In a deployment yaml, how we can verify that the resources we need for the running pods are guaranteed by the k8s?

Is there a way to figure that out?

CodePudding user response:

Specify your resource request in the deployment YAML. The kube-scheduler will ensure the resources even before scheduling the pods.

apiVersion: apps/v1
kind: Deployment
metadata:
  name: frontend
spec:
  selector:
    matchLabels:
      app: guestbook
      tier: frontend
  replicas: 3
  template:
    metadata:
      labels:
        app: guestbook
        tier: frontend
    spec:
      containers:
      - name: php-redis
        image: gcr.io/google-samples/gb-frontend:v4
        resources:
          requests:
            cpu: 100m
            memory: 100Mi

How Pods with resource requests are scheduled? Ref

When you create a Pod, the Kubernetes scheduler selects a node for the Pod to run on. Each node has a maximum capacity for each of the resource types: the amount of CPU and memory it can provide for Pods.

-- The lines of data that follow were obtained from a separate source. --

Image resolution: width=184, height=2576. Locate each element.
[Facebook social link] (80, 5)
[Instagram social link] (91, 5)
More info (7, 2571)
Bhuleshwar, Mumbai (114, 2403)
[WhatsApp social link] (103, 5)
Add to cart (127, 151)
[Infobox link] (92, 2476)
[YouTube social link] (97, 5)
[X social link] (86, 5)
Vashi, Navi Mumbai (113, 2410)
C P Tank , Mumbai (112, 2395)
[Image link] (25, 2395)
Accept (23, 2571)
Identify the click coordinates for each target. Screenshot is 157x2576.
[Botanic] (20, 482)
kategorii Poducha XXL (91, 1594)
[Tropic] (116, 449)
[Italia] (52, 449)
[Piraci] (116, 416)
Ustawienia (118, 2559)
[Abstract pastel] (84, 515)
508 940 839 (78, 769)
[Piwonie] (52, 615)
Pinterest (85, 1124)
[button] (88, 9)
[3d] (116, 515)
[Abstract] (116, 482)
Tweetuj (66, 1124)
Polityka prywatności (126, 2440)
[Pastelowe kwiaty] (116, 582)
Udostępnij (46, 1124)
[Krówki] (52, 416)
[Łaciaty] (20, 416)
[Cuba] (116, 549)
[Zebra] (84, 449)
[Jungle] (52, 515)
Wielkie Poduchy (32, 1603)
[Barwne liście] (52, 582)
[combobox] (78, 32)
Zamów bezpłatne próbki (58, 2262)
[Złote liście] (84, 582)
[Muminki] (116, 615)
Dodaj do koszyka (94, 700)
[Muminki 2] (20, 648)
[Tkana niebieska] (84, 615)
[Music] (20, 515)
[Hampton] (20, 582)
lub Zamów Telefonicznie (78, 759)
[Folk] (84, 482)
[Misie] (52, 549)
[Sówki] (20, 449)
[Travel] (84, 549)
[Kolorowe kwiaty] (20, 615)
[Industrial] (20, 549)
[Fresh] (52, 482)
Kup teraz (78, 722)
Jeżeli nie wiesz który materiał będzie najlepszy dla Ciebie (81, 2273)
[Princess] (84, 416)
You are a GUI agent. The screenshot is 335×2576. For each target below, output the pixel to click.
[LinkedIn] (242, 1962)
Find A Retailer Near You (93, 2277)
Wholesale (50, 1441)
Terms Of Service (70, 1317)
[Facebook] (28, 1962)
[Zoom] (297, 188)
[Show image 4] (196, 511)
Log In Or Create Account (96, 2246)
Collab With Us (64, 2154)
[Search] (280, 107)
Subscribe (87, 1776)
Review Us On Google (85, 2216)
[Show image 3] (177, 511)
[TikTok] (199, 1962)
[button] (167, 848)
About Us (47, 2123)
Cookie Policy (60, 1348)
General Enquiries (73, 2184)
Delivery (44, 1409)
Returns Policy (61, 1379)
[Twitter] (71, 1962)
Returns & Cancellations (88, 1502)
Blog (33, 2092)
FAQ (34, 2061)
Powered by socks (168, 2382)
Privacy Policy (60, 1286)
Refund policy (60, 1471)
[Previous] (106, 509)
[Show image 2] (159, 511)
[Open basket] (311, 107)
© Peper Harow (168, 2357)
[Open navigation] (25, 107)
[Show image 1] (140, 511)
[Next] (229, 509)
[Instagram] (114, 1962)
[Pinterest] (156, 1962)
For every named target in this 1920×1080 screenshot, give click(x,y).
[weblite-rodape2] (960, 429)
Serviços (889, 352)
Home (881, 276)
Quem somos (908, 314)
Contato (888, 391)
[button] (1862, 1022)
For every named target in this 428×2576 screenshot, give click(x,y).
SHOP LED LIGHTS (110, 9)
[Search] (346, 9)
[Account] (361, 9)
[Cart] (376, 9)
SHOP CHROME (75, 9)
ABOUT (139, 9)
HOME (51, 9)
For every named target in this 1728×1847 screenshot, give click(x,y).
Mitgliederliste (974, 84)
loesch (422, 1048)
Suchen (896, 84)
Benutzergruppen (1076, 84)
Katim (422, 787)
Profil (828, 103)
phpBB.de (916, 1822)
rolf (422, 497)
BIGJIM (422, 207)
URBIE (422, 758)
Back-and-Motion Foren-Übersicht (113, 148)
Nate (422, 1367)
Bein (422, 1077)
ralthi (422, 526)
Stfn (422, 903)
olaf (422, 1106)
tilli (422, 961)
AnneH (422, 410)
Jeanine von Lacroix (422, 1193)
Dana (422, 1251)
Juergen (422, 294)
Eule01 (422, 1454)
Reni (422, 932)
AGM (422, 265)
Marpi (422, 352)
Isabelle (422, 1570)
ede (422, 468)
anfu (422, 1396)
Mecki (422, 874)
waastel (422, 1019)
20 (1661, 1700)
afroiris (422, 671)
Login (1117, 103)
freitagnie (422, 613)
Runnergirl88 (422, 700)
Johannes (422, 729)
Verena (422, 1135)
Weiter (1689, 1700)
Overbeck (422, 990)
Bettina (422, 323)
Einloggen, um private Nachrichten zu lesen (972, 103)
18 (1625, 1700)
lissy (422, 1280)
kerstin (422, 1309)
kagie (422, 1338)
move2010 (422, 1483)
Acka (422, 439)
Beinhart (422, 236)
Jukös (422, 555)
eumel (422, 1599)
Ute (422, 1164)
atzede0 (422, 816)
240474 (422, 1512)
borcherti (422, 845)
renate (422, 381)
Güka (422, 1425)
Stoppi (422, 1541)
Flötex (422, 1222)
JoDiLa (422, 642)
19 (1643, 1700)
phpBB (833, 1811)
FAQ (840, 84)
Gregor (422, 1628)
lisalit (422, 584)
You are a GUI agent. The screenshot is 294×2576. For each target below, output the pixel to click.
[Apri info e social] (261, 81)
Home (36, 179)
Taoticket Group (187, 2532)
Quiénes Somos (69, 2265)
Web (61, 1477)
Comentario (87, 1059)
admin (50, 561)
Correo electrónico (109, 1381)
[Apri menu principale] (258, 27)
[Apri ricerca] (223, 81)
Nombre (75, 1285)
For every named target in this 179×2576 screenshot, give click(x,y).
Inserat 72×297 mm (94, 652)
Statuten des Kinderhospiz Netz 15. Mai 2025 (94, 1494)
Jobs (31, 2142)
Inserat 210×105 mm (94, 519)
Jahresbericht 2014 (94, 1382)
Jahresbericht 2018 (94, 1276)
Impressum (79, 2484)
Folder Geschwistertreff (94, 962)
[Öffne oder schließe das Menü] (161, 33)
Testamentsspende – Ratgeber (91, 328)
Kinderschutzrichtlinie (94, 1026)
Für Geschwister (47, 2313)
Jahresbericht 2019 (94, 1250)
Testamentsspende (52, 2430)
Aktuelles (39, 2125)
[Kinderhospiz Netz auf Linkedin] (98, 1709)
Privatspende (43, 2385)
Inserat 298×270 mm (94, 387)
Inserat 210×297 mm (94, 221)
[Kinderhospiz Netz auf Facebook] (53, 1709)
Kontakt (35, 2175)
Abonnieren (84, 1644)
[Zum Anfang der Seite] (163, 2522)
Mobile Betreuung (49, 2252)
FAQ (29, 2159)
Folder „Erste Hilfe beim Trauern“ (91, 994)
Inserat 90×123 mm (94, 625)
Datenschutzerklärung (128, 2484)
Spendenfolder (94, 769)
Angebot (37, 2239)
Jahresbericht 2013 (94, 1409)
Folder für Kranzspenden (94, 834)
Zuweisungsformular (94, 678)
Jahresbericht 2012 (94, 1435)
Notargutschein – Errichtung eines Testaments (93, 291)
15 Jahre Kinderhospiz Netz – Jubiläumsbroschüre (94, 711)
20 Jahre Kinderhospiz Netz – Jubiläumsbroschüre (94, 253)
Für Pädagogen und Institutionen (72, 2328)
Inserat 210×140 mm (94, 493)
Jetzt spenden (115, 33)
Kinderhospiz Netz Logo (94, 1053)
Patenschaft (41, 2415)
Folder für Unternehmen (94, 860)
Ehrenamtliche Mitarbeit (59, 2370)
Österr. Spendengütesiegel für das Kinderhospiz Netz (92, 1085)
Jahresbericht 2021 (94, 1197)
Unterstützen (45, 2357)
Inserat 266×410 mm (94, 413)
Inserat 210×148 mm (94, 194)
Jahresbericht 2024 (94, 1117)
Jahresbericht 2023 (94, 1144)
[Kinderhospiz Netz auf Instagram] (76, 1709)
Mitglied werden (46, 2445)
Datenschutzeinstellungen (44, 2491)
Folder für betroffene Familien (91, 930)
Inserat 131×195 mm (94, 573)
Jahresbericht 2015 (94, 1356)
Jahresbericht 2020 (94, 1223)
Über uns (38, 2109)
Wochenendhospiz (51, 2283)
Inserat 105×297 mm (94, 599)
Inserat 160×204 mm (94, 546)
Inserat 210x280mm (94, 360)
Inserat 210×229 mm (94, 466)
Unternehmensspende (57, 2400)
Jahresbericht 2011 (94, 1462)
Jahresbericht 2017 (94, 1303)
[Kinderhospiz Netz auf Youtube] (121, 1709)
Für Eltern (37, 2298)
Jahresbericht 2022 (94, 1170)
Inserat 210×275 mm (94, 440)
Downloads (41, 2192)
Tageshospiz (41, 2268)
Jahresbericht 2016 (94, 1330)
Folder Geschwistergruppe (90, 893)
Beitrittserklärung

The scheduler ensures that, for each resource type, the sum of the resource requests of the scheduled Containers is less than the capacity of the node. Note that although actual memory or CPU resource usage on nodes is very low, the scheduler still refuses to place a Pod on a node if the capacity check fails. This protects against a resource shortage on a node when resource usage later increases, for example, during a daily peak in request rate.

N.B.: However, if you want a container not to use more than its allowed resources, specify the limit too.

CodePudding user response:

There is QoS (Quality of Service) Classes for running pods in k8s. There is an option that is guaranteing and restricting request and limits. This option is qosClass: Guaranteed.

To be able to make your pods' QoS's Guaranteed;

Every Container in the Pod must have a memory limit and a memory request.
For every Container in the Pod, the memory limit must equal the memory request.
Every Container in the Pod must have a CPU limit and a CPU request.
For every Container in the Pod, the CPU limit must equal the CPU request.
These restrictions apply to init containers and app containers equally.